*Given exercise*: Rewrite the entries below, swapping "black dot" for "filled circle" and keeping everything else unchanged. Leave the pictures out of your answer.

*Data for processing*:
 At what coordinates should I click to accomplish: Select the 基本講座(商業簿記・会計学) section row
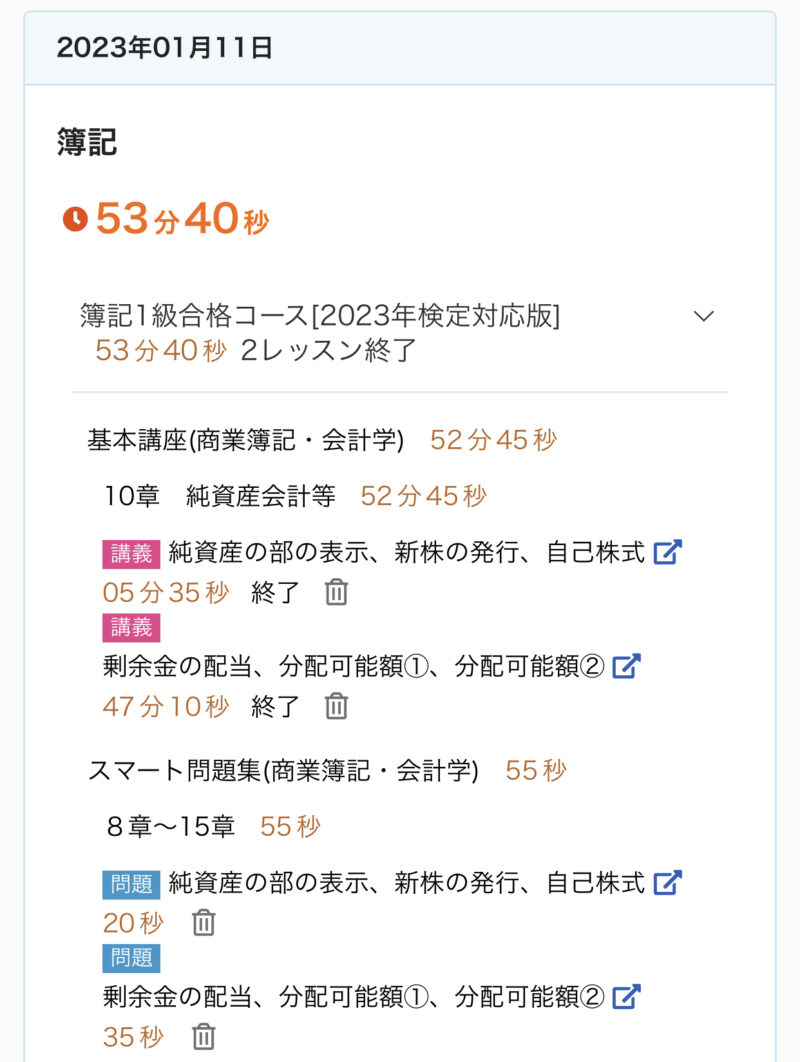[246, 440]
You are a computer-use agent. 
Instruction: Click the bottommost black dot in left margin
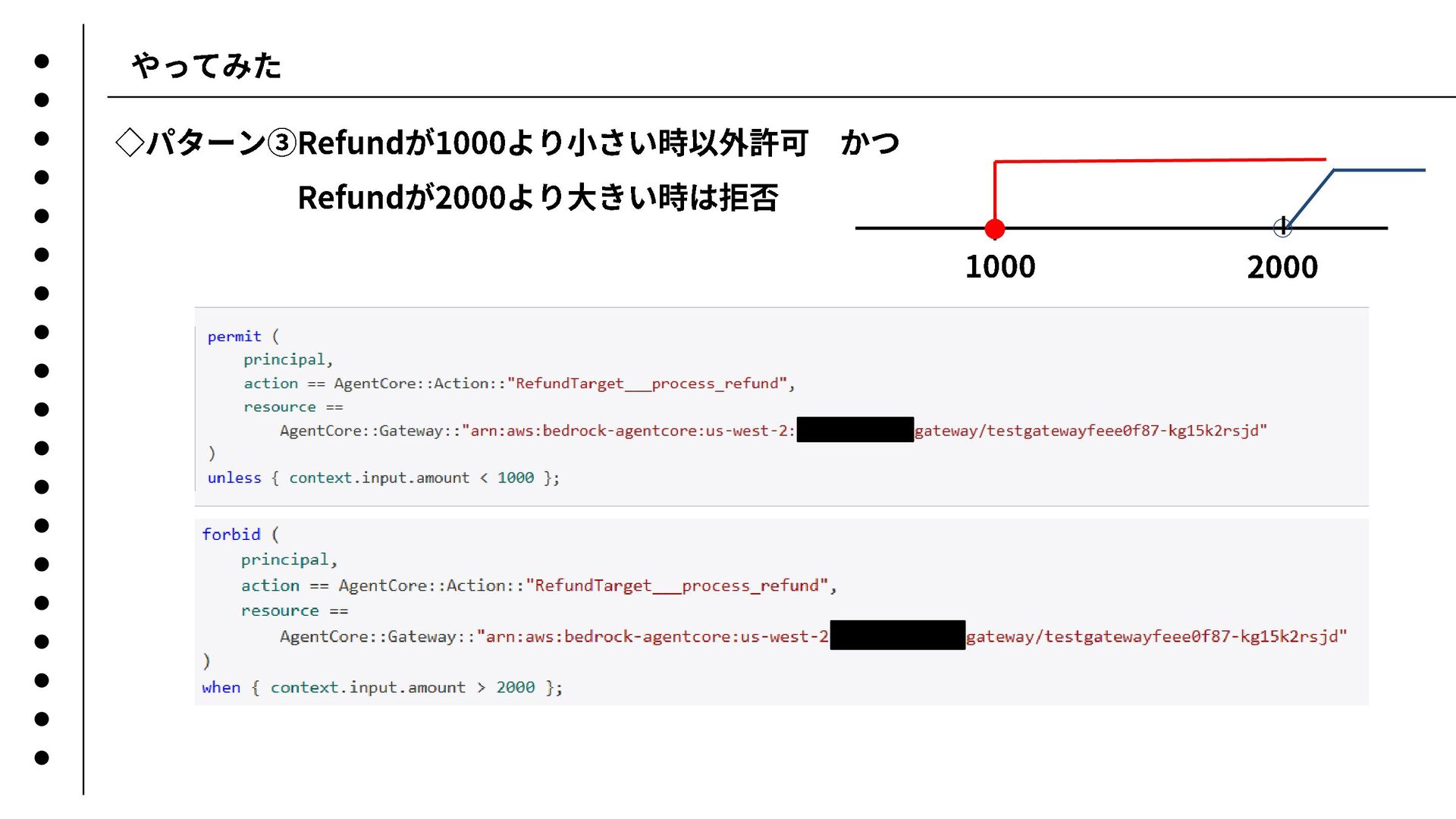tap(42, 758)
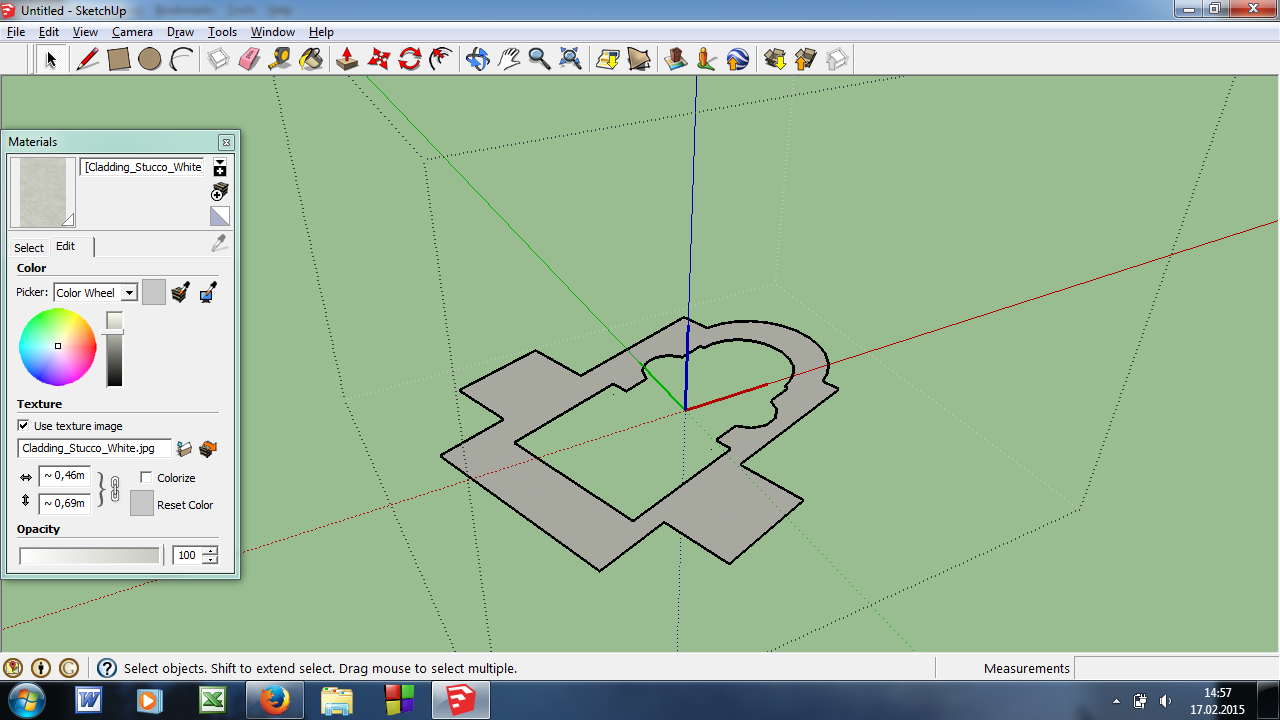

*Result*:
 At what coordinates should I click to accomplish: Select the 基本講座(商業簿記・会計学) section row
[246, 440]
You are a computer-use agent. 
Instruction: Click the bottommost filled circle in left margin
tap(42, 758)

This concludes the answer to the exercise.